Medieval historians marvel at the sophistication of language, the carefully calibrated messages, and above all the radical assertion at the document’s heart: that the king ruled subject to the approval of his people and could be removed by them should he fail to protect the sovereignty of the nation.

As a relative newcomer to my forebear, Don Roberto, I haven’t yet read everything he wrote—and may very likely never do so, given his voluminous output—so I can’t quote him directly on the Declaration of Arbroath (perhaps a reader can put me straight here?). But unlike me he was a knowledgeable historian. As a bookish small boy he had plundered the libraries of both Finlaystone and Gartmore, the two great houses, one overlooking the Clyde, the other the Lake of Menteith, in which he had grown up. I think it most unlikely that he wouldn’t have been familiar with both the context and detail of the Declaration.

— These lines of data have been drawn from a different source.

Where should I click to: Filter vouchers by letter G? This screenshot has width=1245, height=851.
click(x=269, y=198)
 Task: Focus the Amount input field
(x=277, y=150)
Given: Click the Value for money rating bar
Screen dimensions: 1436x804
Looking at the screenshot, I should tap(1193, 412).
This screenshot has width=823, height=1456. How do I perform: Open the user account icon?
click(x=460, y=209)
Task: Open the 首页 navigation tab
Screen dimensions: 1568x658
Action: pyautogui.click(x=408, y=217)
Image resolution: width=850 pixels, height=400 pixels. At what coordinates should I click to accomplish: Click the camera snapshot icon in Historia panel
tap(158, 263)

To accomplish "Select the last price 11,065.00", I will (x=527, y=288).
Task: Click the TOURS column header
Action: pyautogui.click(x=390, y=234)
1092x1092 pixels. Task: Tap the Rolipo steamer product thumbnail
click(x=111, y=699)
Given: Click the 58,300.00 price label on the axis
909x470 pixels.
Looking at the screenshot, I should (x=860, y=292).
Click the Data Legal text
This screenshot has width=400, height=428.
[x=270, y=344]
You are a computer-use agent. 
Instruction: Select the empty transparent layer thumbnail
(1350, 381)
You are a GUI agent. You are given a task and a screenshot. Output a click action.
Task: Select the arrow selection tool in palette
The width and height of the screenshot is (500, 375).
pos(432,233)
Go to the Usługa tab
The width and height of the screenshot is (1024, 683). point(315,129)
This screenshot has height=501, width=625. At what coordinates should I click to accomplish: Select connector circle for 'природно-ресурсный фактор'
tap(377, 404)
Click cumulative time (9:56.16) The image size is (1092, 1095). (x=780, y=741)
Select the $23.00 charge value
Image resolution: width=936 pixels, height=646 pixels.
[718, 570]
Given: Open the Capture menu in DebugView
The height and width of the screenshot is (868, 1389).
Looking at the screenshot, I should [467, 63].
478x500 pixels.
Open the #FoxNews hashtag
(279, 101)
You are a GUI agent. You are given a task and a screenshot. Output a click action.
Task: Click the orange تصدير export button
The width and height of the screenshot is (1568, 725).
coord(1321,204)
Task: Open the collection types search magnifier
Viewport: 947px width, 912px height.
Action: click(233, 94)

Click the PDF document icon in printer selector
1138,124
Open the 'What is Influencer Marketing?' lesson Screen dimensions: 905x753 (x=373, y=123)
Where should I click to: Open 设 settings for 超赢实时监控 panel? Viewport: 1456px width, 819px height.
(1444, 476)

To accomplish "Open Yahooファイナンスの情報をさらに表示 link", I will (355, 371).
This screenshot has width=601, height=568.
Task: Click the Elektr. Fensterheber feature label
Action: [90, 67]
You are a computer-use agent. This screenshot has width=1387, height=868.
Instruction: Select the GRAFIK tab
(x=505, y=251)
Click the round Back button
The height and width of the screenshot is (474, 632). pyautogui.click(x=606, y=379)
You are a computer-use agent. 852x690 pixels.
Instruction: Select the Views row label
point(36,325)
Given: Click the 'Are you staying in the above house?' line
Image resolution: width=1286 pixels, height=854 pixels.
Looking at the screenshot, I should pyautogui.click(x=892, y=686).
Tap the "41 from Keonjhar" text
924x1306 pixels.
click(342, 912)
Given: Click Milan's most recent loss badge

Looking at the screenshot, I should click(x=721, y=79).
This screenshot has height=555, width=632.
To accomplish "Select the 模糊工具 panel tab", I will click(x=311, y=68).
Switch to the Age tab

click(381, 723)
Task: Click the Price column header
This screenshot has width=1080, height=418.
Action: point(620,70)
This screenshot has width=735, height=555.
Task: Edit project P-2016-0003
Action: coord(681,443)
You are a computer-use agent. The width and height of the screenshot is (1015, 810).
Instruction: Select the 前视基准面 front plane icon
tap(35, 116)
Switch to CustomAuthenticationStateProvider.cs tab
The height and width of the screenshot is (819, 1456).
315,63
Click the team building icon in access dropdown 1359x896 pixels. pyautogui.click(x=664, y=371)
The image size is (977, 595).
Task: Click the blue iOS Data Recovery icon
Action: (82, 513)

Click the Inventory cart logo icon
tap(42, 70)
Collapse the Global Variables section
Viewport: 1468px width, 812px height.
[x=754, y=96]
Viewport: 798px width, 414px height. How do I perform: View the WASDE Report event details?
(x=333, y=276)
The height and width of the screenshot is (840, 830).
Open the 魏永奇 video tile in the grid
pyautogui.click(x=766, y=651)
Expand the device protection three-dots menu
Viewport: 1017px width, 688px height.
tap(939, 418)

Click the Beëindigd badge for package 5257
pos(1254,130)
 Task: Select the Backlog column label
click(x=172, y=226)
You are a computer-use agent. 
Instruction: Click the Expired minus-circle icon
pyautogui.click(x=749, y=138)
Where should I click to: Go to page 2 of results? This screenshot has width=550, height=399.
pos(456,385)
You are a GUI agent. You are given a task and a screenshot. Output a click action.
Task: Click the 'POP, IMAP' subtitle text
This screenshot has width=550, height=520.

Furthermore, his indirect descent from Robert I, the principle protagonist in events leading up to the Declaration, and his direct descent from the Bruce’s grandson, Robert II, via the Cunningham Earls of Glencairn, gave him a greater claim to the Scottish throne than anyone else alive in his day, it was claimed.

He always relished the irony of this lineage. Ford Madox Ford records how a lady admirer once cornered him and told him: ’Mr Graham, you ought to be the first president of a British Republic.’ ‘I ought, Madam, if I had my rights, to be the king of this country,’ Robert replied. ‘And what a three weeks that would be.’

” … today it it is a prayer that every Scottish man and woman should keep in mind …”

Robert had first hand experience of what happens when powerful men place themselves above the needs and wishes of their countries and countrymen. Arriving in Paraguay as a young man in 1872, he had witnessed the appalling effects of the War of the Triple Alliance, which had ended eighteen months previously. 

The Paraguayan dictator, Francisco Solano Lopez, had led his country into a suicidal conflict with all three neighbours, Brazil, Uruguay and Argentina. It had left nearly half a million dead, causing the almost total destruction of Paraguay’s agricultural economy and the loss of most of its able-bodied men. (An odd consequence of this was that the country young Robert found himself travelling through had become in effect a gynarchy, where gauchos and other travellers joked about preferring to sleep in the woods than risk entering villages populated only by women.) Robert later wrote a biography of Lopez. Portrait of a Dictator was published in 1933, the year Hitler took power as chancellor of Germany.

Whether or not Robert ever referred to the Declaration directly, everything about it would have resonated deeply with him: its eloquence, its moral authority, its essential democratic force. He echoed its sentiments on innumerable occasions. Aged 78, at a gathering of the National Party of Scotland in Stirling in 1930, he began his speech with homage to Wallace and Bruce, then continued ‘We talk about our prayer for a good conceit of ourselves … today it it is a prayer that every Scottish man and woman should keep in mind and should perpetually put up until we have achieved what we have in view, complete autonomy for our native land.’ And a few sentences later, ‘I lay upon you as a sacred duty that you agitate until our old Parliament is restored to us and once again Scotland takes her place as an independent nationality in the family of nations.’

Better than most, he understood something that rings like a bell from the Declaration of Arbroath, and that continues to elude the grasp of Unionists and metropolitan commentators alike: once the thought of freedom has taken root in the heart, it can never, ever be undone.